→ Work order
Using the line with "This screenshot has width=768, height=494." as your starting point, transcribe it and each line beneath it word for word until the records run out, without pictures.

======

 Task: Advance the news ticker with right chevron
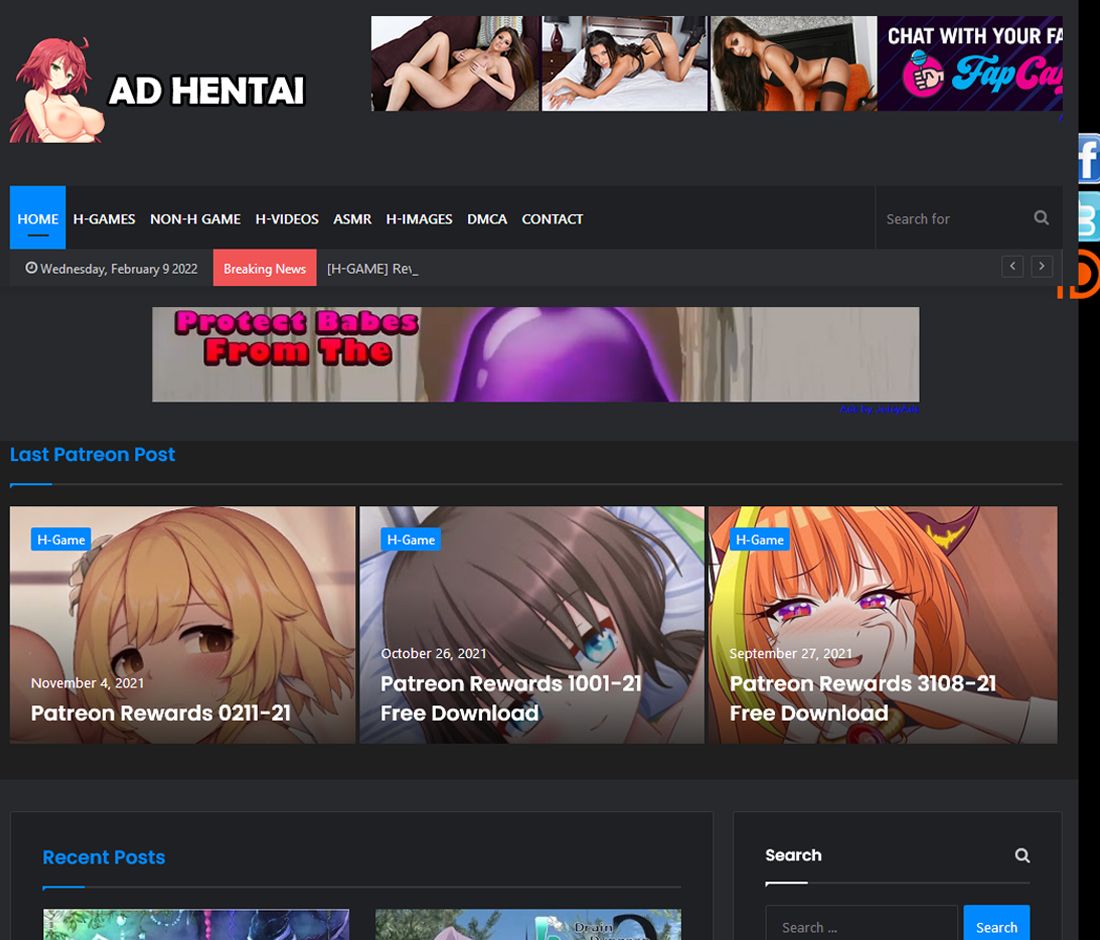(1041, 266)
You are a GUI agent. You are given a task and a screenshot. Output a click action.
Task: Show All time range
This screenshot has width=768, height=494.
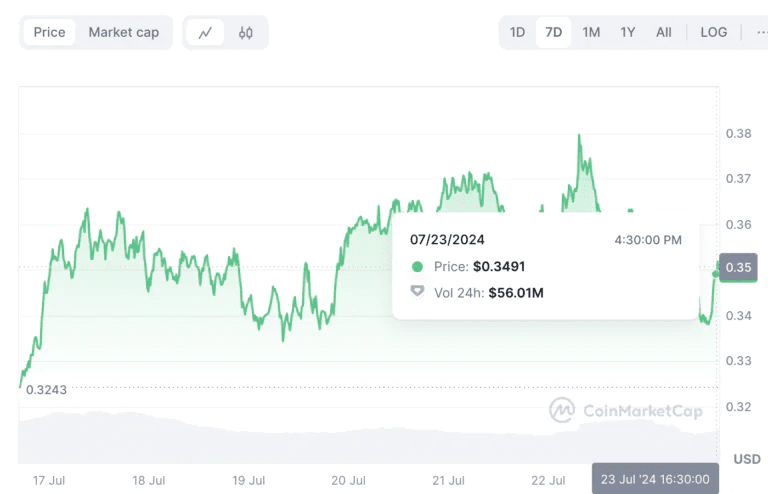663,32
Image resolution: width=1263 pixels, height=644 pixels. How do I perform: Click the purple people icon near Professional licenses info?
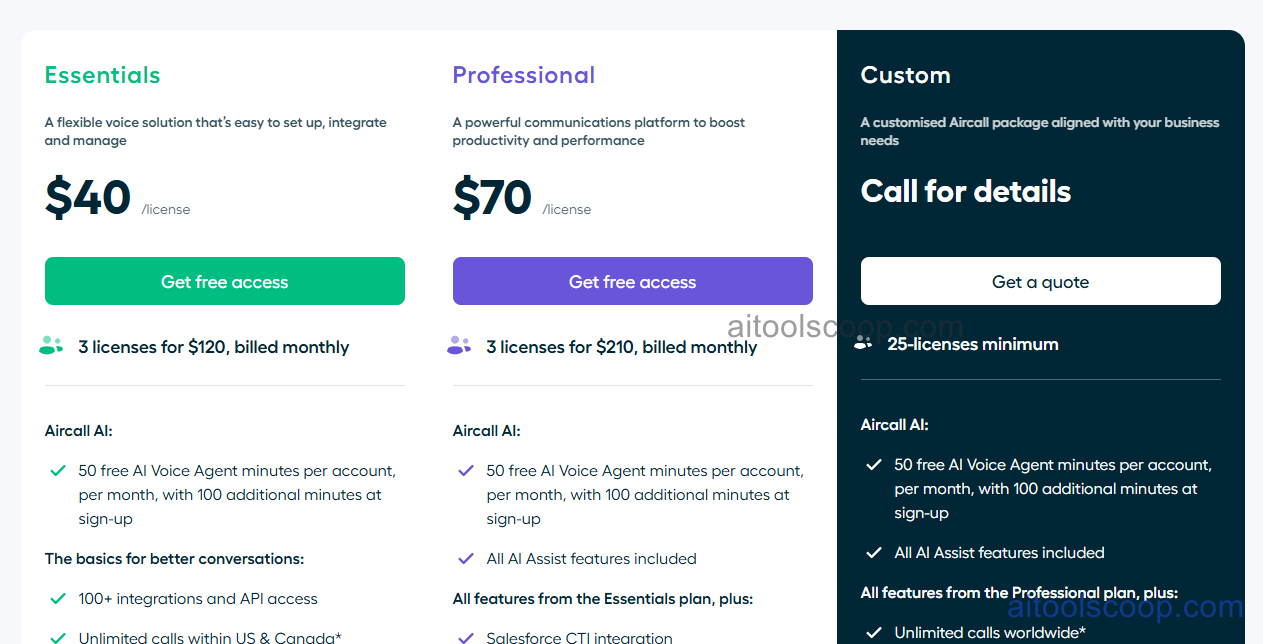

======

→ Response
This screenshot has width=768, height=494.
663,32
Image resolution: width=1263 pixels, height=644 pixels. How do I perform: Click the purple people icon near Professional licenses info?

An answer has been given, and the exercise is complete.